Prompt → Below are records; give the number of their lines that hold the word "option", and write nothing more.

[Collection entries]
• • • • • • •

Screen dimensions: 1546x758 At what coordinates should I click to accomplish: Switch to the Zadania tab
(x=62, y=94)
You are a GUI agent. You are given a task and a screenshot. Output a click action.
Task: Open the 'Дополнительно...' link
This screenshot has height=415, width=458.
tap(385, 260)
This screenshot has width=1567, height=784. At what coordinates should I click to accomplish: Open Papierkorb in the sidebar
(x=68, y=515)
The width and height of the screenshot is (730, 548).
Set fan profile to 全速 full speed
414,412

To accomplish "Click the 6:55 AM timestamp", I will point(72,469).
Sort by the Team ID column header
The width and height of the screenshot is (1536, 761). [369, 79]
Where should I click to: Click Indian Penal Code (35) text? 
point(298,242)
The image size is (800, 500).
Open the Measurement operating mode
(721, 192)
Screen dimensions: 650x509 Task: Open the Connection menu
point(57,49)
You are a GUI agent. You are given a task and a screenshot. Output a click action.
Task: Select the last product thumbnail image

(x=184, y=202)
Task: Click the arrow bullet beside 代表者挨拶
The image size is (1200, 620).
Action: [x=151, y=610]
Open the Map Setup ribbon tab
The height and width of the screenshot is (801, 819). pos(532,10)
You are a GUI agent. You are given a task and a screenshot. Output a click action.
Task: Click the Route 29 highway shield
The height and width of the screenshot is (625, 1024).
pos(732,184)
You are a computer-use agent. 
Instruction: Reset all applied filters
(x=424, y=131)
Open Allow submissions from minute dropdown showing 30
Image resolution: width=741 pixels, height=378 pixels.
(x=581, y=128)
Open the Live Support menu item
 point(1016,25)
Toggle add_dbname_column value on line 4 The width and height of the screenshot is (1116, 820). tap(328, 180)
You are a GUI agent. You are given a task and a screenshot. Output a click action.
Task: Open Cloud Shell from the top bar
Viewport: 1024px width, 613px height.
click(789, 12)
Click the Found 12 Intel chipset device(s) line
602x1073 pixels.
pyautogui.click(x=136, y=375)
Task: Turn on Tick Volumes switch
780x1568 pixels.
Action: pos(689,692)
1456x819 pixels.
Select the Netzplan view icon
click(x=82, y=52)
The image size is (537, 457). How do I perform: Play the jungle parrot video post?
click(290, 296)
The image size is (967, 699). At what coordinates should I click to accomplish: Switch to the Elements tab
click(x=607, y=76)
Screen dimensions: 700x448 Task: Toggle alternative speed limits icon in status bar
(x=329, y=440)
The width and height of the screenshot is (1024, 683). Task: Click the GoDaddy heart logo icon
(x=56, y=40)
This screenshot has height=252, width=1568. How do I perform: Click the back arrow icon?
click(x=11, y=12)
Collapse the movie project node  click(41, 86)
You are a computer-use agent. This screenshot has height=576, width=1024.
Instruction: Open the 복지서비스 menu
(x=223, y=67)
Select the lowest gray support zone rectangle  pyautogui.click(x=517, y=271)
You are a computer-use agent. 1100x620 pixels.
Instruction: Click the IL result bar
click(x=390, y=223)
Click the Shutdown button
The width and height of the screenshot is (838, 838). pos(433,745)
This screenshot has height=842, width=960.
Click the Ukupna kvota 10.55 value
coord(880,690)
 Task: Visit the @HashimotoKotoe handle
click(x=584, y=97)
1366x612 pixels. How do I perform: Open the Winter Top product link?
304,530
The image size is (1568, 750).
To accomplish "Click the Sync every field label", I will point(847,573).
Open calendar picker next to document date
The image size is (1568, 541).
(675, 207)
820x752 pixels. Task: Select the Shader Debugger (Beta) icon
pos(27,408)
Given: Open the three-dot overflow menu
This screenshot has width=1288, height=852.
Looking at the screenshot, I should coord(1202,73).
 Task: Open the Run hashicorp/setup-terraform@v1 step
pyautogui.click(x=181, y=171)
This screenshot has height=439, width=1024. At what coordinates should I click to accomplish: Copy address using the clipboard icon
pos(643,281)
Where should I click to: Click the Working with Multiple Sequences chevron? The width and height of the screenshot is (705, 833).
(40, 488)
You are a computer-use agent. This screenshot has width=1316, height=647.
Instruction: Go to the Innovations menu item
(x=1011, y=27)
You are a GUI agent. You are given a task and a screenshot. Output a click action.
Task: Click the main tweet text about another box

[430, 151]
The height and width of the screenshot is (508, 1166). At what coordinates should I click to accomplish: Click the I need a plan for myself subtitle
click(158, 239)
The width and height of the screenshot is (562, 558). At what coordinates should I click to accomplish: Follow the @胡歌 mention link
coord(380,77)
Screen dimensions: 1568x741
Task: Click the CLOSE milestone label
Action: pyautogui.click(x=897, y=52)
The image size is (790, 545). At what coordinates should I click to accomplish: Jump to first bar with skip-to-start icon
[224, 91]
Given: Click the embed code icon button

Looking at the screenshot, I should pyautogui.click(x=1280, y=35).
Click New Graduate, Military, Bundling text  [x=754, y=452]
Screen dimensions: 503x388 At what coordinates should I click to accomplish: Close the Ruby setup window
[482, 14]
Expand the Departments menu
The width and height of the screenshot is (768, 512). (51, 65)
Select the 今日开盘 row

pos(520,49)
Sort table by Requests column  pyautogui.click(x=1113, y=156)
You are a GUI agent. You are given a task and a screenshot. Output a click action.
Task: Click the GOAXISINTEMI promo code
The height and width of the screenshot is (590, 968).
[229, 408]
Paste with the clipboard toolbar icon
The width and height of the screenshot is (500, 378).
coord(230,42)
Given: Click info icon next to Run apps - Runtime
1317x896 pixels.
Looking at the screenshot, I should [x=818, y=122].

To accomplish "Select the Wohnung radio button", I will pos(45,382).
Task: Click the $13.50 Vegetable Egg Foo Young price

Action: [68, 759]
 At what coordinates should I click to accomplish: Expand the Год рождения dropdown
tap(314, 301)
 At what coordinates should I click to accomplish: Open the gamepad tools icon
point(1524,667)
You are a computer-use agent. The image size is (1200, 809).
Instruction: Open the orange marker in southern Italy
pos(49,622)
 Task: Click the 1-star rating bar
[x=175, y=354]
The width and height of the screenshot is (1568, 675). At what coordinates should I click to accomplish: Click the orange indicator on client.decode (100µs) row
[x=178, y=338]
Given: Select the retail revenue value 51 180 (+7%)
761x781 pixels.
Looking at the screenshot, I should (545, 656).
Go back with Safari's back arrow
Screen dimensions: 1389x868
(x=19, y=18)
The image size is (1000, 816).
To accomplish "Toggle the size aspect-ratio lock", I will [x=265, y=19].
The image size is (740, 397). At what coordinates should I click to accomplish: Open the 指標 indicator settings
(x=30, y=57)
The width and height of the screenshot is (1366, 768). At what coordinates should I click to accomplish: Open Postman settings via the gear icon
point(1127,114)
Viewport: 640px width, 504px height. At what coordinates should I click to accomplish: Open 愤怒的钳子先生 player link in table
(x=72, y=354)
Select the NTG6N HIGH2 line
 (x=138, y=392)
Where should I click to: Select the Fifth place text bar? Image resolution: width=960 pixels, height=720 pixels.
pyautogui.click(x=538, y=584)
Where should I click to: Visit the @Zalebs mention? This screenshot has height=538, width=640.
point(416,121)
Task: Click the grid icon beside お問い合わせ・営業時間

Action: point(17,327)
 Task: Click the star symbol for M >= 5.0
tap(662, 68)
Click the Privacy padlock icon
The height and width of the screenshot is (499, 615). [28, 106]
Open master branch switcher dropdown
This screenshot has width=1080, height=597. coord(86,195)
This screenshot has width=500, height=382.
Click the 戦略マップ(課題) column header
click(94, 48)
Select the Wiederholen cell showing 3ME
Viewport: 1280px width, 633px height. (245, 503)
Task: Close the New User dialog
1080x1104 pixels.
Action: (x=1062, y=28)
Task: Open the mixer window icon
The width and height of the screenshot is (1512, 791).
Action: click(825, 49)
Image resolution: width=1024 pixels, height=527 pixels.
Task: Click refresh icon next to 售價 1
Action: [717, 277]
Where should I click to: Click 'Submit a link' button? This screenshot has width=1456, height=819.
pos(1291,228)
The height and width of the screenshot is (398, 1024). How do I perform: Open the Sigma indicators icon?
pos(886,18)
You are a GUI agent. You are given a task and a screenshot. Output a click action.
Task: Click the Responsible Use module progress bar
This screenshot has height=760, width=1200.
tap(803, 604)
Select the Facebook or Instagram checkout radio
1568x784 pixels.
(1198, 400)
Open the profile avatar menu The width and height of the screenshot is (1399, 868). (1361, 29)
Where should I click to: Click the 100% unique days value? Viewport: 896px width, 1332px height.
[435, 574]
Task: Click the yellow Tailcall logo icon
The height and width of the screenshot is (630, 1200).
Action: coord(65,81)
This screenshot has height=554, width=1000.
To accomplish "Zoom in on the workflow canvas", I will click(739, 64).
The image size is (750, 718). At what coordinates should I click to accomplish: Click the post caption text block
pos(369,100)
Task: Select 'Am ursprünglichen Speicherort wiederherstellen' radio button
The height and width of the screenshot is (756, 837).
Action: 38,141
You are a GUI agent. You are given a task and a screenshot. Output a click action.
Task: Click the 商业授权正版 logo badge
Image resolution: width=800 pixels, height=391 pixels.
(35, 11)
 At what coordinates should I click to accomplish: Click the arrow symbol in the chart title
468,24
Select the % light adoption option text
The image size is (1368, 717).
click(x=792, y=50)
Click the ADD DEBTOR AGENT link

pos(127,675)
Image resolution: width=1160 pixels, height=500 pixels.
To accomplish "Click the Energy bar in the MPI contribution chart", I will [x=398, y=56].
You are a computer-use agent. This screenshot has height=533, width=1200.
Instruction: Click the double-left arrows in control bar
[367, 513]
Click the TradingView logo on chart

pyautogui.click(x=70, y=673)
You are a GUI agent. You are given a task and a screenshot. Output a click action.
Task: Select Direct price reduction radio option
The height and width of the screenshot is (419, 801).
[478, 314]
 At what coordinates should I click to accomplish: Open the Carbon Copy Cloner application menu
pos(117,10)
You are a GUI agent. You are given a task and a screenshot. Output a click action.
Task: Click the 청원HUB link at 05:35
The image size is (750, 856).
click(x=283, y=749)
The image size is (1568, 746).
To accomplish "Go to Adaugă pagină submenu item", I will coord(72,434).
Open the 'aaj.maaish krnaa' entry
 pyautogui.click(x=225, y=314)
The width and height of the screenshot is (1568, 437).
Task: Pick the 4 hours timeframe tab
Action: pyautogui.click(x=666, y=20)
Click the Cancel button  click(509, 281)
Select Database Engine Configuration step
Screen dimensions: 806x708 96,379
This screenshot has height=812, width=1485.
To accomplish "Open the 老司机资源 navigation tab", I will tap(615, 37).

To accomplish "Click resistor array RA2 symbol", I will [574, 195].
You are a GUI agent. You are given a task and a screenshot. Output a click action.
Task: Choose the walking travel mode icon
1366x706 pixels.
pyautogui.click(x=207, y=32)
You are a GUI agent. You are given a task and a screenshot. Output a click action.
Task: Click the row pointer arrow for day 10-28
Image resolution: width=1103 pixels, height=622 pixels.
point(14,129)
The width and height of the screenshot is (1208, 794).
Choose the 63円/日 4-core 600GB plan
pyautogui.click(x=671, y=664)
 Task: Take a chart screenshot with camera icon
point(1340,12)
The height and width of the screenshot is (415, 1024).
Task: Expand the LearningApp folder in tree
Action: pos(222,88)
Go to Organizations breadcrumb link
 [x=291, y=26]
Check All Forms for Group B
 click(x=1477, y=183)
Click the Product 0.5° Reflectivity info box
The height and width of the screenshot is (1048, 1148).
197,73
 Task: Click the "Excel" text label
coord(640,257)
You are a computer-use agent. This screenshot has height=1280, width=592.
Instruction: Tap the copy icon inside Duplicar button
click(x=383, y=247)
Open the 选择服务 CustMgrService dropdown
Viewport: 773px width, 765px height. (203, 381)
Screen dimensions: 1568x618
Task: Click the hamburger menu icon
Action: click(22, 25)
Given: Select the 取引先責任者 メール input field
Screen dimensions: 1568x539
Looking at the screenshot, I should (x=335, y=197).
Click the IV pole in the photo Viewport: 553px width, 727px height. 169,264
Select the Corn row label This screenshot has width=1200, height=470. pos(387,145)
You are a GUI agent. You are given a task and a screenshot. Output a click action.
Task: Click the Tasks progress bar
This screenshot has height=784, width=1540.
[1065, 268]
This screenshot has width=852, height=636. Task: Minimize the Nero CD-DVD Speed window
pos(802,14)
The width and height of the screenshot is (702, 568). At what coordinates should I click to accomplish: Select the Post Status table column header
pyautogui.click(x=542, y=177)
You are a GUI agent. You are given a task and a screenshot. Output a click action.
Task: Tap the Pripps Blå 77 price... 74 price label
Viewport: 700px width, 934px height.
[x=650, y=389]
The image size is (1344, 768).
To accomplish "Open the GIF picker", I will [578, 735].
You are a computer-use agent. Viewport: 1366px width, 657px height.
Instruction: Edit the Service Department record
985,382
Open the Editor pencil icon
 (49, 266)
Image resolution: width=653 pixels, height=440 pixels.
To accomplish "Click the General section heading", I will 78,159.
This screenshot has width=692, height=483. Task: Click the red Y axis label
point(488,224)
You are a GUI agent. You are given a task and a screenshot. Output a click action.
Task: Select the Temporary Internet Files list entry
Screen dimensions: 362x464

• • • • • • •

Exercise output → 2